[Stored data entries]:
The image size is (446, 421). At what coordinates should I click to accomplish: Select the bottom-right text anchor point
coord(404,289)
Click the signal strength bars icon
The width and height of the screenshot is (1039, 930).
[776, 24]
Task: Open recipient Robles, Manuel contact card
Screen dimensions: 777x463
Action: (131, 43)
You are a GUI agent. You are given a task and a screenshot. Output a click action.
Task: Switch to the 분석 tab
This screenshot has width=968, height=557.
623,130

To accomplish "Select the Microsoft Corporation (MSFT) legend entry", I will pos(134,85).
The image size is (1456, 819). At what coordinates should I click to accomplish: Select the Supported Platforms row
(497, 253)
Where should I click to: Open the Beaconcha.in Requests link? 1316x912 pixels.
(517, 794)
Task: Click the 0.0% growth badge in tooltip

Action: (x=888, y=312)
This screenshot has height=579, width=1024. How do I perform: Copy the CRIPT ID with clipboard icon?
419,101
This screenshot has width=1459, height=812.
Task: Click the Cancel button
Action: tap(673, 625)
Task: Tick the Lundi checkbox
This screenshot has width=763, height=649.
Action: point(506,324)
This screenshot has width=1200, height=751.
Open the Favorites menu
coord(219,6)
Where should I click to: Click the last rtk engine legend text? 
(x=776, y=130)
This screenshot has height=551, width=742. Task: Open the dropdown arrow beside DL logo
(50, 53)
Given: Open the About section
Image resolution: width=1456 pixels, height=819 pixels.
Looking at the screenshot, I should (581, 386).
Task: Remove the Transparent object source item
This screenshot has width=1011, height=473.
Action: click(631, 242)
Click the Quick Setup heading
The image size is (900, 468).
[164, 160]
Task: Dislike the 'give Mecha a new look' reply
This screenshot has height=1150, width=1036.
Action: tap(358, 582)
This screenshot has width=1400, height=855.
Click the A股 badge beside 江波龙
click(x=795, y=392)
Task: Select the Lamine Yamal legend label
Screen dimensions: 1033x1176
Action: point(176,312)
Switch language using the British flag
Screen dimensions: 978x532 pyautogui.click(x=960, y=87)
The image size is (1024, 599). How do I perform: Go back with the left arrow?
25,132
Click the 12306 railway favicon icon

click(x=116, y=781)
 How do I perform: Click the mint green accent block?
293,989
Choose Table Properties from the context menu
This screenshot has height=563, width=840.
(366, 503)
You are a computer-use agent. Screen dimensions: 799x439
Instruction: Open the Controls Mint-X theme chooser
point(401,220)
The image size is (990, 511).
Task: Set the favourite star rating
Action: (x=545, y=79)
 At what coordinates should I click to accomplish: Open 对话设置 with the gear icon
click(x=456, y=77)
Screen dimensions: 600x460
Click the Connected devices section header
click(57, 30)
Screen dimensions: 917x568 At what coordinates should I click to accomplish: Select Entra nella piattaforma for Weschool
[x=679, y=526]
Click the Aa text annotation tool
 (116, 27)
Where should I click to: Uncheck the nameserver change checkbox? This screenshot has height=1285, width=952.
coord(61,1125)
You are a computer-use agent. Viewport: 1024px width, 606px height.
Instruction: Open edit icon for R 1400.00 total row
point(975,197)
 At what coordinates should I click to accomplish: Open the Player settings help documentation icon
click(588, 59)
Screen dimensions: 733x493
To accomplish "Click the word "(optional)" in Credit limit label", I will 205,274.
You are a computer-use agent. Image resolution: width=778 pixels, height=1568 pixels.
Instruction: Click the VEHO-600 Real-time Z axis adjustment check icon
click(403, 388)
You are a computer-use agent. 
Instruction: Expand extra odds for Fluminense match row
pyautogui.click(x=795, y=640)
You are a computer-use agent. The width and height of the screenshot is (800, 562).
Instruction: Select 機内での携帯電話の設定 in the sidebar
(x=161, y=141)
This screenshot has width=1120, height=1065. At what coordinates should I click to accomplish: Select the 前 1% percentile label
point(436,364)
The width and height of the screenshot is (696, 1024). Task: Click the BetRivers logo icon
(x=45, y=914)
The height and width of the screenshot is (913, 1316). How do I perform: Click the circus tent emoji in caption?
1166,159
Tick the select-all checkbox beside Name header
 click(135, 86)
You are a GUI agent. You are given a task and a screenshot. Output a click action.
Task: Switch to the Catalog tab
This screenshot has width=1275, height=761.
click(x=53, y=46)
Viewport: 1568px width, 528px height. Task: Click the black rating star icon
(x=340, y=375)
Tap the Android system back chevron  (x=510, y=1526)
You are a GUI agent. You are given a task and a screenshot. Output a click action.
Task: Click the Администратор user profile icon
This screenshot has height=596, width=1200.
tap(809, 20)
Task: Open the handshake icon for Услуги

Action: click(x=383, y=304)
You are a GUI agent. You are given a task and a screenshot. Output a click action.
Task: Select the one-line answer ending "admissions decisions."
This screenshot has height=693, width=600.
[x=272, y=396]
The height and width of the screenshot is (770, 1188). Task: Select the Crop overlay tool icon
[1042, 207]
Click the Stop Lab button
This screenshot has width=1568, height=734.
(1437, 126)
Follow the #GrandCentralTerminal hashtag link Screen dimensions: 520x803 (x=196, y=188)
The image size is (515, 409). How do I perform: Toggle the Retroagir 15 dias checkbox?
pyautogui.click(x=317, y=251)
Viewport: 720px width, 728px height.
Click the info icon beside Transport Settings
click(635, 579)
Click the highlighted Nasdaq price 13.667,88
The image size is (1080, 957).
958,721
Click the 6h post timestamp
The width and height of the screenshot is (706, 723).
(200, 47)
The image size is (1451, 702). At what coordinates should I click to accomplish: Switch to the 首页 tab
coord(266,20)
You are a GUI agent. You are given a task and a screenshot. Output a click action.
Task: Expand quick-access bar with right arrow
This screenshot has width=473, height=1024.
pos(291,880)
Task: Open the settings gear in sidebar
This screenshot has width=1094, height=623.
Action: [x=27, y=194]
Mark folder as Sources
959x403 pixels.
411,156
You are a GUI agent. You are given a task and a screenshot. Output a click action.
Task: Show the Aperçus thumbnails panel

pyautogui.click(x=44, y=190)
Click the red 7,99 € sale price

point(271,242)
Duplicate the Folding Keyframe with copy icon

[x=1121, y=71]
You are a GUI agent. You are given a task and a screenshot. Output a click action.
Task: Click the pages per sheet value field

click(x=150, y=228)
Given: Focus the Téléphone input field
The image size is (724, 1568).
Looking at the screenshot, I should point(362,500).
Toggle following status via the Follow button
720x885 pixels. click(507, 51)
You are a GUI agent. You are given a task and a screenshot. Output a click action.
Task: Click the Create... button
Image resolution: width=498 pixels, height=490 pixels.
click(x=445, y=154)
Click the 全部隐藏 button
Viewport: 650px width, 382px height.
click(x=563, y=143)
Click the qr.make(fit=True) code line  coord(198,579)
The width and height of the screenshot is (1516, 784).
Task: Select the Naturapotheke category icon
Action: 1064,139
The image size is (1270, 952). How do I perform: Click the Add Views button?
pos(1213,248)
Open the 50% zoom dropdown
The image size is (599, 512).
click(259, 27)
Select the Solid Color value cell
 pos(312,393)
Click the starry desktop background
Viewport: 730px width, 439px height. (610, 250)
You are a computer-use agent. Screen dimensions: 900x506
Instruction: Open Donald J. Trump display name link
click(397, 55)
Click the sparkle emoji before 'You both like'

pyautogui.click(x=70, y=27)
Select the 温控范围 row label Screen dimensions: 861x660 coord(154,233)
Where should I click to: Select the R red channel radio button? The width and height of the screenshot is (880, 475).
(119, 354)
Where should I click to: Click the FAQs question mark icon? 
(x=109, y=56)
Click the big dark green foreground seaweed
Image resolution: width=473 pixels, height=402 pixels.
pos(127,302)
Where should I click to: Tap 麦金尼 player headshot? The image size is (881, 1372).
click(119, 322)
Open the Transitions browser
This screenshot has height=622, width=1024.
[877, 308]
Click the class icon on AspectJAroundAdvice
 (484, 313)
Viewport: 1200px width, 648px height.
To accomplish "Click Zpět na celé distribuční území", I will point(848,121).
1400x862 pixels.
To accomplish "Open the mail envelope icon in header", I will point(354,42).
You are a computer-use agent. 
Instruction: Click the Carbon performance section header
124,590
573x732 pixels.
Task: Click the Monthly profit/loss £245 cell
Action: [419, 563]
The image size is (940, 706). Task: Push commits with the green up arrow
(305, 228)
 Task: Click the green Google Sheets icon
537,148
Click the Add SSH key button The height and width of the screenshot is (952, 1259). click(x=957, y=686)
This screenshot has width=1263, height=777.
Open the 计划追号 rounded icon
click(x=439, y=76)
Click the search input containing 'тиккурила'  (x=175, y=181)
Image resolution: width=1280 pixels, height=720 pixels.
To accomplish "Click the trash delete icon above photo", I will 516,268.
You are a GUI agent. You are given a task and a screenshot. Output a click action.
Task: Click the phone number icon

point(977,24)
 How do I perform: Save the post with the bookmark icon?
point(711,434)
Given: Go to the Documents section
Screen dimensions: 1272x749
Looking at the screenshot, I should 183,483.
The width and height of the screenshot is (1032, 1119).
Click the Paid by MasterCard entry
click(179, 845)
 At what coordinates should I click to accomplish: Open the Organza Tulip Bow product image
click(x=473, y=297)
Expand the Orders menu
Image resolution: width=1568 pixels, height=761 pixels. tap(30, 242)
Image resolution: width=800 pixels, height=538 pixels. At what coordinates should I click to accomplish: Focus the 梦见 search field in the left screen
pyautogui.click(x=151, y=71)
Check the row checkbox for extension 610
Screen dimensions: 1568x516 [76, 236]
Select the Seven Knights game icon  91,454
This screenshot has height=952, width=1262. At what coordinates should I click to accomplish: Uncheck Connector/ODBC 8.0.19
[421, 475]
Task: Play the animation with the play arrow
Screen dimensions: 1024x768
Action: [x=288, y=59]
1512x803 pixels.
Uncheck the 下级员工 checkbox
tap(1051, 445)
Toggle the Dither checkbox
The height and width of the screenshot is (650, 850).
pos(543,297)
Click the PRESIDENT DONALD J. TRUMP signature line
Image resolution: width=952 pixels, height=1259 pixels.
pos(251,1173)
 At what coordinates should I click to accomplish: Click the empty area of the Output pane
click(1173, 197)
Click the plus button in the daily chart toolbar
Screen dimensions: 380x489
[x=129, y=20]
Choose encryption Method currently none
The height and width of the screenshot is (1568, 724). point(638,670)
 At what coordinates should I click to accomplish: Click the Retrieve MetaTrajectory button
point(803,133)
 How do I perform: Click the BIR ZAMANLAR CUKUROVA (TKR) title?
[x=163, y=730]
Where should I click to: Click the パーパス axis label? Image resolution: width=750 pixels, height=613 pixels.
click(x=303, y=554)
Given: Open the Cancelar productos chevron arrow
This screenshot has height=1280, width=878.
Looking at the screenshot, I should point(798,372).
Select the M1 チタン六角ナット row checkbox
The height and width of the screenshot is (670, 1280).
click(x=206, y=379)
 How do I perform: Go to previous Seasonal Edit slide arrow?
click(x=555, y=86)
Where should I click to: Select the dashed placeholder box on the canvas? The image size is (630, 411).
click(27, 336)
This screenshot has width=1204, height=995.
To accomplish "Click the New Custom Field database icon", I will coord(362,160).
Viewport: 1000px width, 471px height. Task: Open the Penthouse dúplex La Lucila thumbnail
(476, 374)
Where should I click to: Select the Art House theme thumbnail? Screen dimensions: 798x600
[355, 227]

[What is needed]:
Wherever the string "computer" appears in the entries, copy that line.

[Output of the task]:
You are a computer-use agent. Screen dimensions: 799x439
You are a computer-use agent. Viewport: 1024px width, 606px height.
You are a computer-use agent. Image resolution: width=778 pixels, height=1568 pixels.
You are a computer-use agent. 
You are a computer-use agent. The width and height of the screenshot is (800, 562).
You are a computer-use agent. Screen dimensions: 900x506
You are a computer-use agent. 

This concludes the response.